[Collected data entries]
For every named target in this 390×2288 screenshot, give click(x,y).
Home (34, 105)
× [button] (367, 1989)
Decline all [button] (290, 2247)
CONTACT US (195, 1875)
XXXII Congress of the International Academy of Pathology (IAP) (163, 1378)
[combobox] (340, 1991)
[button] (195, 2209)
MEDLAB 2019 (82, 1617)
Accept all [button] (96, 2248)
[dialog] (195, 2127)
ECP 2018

**What is being asked**
All of the data above is to be transcribed without alteration.

**Written response**
For every named target in this 390×2288 screenshot, give click(x,y).
Home (34, 105)
× [button] (367, 1989)
Decline all [button] (290, 2247)
CONTACT US (195, 1875)
XXXII Congress of the International Academy of Pathology (IAP) (163, 1378)
[combobox] (340, 1991)
[button] (195, 2209)
MEDLAB 2019 (82, 1617)
Accept all [button] (96, 2248)
[dialog] (195, 2127)
ECP 2018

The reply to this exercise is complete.